Enunciado 1: Cite na íntegra, sem nenhuma alteração, o texto sobre a vila olímpica do 13 de Maio.

Trecho do documento:
'''

Uma reunião terminada com cervejada e foguetório marcou o anúncio feito pelo prefeito Joaquim Rosa Pinheiro a diretores e membros da comunidade, na tarde do último sábado, 7, da construção de uma vila olímpica no patrimônio do 13 de Maio, no alto boa vista, utilizando uma verba de R$ 320 mil, viabilizada através de uma emenda parlamentar, proposta pelo deputado Aracely de Paula (PL). Segundo o projeto, a Prefeitura transformaria o atual campo em um campo society, construiria uma raia para atletismo, uma quadra coberta, uma piscina e transformaria o atual barracão em uma oficina de artes, passando o patrimônio ao município.

'''

Registros de dados:
'''

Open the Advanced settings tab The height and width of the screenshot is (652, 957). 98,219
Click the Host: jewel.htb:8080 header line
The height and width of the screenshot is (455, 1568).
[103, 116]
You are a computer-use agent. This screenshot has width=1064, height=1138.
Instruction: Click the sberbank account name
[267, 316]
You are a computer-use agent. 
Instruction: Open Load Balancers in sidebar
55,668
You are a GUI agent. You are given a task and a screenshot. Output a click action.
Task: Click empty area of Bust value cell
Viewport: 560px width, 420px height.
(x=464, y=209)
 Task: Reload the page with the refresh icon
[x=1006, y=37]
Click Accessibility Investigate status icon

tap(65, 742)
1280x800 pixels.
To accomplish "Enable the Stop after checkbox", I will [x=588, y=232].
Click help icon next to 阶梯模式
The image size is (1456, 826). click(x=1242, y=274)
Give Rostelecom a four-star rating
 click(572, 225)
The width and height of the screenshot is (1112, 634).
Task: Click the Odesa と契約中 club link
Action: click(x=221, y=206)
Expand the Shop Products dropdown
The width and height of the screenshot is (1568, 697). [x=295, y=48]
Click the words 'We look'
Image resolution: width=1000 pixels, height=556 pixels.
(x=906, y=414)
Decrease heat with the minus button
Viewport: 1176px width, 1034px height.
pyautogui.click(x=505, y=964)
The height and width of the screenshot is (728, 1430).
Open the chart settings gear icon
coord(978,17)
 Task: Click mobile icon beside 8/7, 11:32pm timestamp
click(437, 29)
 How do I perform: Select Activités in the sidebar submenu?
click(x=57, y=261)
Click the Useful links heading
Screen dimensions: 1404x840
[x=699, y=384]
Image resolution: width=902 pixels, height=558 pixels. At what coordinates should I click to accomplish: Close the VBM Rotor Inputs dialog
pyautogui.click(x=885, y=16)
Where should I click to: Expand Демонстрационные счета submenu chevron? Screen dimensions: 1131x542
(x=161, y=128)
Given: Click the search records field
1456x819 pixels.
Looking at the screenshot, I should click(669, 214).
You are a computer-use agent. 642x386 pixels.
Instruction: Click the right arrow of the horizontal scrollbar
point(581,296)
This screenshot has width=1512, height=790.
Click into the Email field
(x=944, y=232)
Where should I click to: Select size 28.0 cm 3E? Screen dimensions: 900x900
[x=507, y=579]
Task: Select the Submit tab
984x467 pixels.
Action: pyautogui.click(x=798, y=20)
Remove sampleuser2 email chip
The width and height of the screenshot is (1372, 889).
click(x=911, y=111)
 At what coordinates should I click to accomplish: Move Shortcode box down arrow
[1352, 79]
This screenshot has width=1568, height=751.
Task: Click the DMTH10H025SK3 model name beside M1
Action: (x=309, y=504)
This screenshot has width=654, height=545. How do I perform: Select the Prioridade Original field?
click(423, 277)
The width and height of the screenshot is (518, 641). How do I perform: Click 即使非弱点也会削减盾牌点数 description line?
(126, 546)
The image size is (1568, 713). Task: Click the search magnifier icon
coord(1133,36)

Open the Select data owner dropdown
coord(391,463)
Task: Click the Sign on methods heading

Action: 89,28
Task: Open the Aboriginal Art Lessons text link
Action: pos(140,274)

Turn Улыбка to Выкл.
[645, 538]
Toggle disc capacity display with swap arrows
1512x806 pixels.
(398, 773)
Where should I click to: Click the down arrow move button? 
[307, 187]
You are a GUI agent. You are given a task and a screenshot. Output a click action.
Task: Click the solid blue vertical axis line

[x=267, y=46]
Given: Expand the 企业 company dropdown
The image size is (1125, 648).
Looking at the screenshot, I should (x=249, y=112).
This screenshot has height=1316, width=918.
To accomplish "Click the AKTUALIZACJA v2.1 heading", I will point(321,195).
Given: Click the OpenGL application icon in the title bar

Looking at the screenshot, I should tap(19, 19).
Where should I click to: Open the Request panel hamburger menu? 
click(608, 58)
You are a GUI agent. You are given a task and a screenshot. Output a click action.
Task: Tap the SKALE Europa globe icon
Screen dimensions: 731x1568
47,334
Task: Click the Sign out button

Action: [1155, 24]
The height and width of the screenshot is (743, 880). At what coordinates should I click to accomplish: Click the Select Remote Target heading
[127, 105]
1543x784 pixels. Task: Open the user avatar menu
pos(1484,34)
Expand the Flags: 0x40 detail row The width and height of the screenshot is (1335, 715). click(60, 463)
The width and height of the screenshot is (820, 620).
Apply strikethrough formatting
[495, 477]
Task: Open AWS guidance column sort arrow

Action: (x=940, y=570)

'''

Enunciado 2: Imprima sem alterações os registros, tudo desde o primeiro até a linha que contém "(x=906, y=414)", incluindo ambas as pontas.

Saída completa 1:
Uma reunião terminada com cervejada e foguetório marcou o anúncio feito pelo prefeito Joaquim Rosa Pinheiro a diretores e membros da comunidade, na tarde do último sábado, 7, da construção de uma vila olímpica no patrimônio do 13 de Maio, no alto boa vista, utilizando uma verba de R$ 320 mil, viabilizada através de uma emenda parlamentar, proposta pelo deputado Aracely de Paula (PL). Segundo o projeto, a Prefeitura transformaria o atual campo em um campo society, construiria uma raia para atletismo, uma quadra coberta, uma piscina e transformaria o atual barracão em uma oficina de artes, passando o patrimônio ao município.

Saída completa 2:
Open the Advanced settings tab The height and width of the screenshot is (652, 957). 98,219
Click the Host: jewel.htb:8080 header line
The height and width of the screenshot is (455, 1568).
[103, 116]
You are a computer-use agent. This screenshot has width=1064, height=1138.
Instruction: Click the sberbank account name
[267, 316]
You are a computer-use agent. 
Instruction: Open Load Balancers in sidebar
55,668
You are a GUI agent. You are given a task and a screenshot. Output a click action.
Task: Click empty area of Bust value cell
Viewport: 560px width, 420px height.
(x=464, y=209)
 Task: Reload the page with the refresh icon
[x=1006, y=37]
Click Accessibility Investigate status icon

tap(65, 742)
1280x800 pixels.
To accomplish "Enable the Stop after checkbox", I will [x=588, y=232].
Click help icon next to 阶梯模式
The image size is (1456, 826). click(x=1242, y=274)
Give Rostelecom a four-star rating
 click(572, 225)
The width and height of the screenshot is (1112, 634).
Task: Click the Odesa と契約中 club link
Action: click(x=221, y=206)
Expand the Shop Products dropdown
The width and height of the screenshot is (1568, 697). [x=295, y=48]
Click the words 'We look'
Image resolution: width=1000 pixels, height=556 pixels.
(x=906, y=414)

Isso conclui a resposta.